**RECORDS SUPPLIED**
---------------

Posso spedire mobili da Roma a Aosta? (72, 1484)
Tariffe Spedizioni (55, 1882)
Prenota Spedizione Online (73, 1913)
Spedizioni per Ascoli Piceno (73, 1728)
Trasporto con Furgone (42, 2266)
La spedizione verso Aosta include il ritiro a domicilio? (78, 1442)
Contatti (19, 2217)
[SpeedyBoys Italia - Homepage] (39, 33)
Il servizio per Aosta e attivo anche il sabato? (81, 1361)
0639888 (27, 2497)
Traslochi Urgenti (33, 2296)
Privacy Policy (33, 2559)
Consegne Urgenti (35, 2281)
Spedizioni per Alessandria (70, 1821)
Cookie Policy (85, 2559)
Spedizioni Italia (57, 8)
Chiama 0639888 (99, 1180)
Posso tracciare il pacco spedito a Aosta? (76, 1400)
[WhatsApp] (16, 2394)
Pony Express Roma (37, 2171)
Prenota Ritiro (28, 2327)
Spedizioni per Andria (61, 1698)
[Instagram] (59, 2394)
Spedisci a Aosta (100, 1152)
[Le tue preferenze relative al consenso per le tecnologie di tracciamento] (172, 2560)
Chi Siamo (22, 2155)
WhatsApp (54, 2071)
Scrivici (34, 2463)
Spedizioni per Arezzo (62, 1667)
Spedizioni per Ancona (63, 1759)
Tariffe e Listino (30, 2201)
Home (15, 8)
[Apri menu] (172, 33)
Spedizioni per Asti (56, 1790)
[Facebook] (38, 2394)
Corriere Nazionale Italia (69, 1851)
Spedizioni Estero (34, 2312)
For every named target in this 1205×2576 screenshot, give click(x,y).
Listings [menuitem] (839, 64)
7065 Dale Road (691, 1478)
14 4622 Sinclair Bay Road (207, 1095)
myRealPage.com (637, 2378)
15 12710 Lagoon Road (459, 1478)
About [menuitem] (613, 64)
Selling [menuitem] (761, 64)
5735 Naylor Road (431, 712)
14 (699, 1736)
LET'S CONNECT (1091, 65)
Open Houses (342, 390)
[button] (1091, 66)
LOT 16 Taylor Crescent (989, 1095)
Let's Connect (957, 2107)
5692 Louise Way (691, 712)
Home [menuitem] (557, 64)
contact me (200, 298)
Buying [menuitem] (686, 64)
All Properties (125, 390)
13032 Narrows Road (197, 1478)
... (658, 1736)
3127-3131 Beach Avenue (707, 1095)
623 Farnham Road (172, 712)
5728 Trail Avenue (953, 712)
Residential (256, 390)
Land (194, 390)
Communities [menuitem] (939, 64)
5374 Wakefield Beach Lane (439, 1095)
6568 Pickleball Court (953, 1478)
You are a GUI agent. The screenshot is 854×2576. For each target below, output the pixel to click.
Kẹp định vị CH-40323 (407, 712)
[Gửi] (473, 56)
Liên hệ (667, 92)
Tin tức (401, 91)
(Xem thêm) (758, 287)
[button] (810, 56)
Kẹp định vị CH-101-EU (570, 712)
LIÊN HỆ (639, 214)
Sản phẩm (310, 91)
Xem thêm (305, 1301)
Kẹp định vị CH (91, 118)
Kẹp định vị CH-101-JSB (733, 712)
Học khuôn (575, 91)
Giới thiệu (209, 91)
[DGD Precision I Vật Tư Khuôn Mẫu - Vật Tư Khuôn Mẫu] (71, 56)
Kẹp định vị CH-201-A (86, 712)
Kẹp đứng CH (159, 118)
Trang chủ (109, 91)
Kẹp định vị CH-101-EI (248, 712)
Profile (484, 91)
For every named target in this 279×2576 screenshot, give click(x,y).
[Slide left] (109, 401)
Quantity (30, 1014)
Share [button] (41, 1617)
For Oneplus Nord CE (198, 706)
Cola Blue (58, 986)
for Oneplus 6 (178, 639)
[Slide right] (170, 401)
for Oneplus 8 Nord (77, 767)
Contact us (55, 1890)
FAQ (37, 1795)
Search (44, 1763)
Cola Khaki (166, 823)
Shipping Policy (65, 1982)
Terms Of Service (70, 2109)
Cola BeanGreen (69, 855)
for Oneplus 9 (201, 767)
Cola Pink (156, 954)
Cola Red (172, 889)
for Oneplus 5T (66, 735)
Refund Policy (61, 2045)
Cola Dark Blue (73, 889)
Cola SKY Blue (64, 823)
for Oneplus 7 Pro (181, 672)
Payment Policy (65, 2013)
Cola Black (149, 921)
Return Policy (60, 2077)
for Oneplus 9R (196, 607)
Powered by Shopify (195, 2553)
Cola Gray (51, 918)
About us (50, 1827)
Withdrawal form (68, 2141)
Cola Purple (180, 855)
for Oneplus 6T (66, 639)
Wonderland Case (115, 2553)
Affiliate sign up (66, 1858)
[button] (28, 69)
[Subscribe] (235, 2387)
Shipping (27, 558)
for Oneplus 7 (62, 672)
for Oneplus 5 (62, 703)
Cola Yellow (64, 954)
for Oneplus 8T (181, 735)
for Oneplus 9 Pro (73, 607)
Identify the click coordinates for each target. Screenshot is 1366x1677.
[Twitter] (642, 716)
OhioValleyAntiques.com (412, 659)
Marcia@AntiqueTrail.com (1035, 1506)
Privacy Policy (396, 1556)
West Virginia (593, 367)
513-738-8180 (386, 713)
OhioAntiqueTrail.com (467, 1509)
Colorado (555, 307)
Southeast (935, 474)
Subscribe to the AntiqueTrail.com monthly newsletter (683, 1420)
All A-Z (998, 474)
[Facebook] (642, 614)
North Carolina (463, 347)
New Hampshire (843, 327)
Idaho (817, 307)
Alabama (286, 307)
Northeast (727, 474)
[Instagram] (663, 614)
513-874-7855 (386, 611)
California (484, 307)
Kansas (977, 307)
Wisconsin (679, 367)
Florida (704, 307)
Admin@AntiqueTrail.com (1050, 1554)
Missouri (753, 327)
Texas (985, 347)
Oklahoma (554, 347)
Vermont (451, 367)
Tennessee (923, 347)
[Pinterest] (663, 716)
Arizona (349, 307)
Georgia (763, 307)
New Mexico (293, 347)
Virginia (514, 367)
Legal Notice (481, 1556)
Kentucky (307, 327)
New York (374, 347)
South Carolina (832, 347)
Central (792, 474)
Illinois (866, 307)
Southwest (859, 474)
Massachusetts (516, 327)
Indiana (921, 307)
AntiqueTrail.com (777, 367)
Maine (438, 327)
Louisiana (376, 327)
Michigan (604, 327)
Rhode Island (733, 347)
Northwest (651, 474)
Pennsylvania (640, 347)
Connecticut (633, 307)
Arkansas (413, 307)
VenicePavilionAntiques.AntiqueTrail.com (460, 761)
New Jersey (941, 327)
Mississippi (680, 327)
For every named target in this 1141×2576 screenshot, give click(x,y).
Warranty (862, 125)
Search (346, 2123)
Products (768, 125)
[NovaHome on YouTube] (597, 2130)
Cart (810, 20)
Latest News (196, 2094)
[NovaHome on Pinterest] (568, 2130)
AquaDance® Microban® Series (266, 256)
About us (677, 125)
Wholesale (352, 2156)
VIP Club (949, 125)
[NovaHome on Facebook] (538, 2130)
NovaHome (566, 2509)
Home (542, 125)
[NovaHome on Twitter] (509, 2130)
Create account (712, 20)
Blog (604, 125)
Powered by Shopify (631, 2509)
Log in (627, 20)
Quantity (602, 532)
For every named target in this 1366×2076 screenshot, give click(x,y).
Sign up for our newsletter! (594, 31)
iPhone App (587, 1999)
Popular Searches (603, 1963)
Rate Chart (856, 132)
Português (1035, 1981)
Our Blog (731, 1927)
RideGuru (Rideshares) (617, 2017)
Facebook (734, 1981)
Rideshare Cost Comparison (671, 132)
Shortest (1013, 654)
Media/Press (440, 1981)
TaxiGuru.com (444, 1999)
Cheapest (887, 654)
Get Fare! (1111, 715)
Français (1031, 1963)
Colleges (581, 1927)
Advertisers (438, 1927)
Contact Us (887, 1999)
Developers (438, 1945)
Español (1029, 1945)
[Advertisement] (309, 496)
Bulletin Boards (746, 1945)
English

---------------

**PROBLEM REQUIREMENTS**
Count up the lines of the listing where "Nord" occurs, and answer with that number only.

**ANSWER BELOW**
2